→ **Given entries**:
________________
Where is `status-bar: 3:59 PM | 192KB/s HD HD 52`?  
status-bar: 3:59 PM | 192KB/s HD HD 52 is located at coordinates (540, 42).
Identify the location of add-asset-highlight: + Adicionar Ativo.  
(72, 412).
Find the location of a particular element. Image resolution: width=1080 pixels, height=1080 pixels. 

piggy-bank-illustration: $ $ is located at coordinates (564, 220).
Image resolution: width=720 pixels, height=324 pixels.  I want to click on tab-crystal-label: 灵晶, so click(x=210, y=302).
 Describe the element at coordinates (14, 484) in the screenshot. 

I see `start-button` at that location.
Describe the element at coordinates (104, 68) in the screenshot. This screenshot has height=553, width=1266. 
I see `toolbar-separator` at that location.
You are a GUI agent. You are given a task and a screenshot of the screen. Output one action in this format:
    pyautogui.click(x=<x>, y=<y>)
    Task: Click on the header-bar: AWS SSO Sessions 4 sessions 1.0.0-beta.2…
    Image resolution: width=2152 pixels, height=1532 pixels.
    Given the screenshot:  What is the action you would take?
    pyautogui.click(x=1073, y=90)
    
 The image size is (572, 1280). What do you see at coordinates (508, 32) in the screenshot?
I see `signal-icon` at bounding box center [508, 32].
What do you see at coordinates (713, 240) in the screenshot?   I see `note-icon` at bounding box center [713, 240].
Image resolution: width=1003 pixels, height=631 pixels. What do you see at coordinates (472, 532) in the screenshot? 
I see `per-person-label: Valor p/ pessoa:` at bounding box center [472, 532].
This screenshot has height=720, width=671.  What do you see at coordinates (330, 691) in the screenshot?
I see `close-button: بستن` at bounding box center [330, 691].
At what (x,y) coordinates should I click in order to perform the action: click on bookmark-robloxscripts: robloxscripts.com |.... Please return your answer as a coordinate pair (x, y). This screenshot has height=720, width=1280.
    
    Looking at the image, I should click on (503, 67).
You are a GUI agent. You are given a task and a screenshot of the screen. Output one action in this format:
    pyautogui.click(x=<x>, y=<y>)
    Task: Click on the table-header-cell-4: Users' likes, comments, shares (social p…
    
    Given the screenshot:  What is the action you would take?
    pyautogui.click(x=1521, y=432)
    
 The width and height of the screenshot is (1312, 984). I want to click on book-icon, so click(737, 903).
________________
→ **Exercise goal**: Pull out each line in the listing above that contains the string "status". Treat uppercase and lowercase as different.

→ **Solution to this problem**:
Where is `status-bar: 3:59 PM | 192KB/s HD HD 52`?  
status-bar: 3:59 PM | 192KB/s HD HD 52 is located at coordinates (540, 42).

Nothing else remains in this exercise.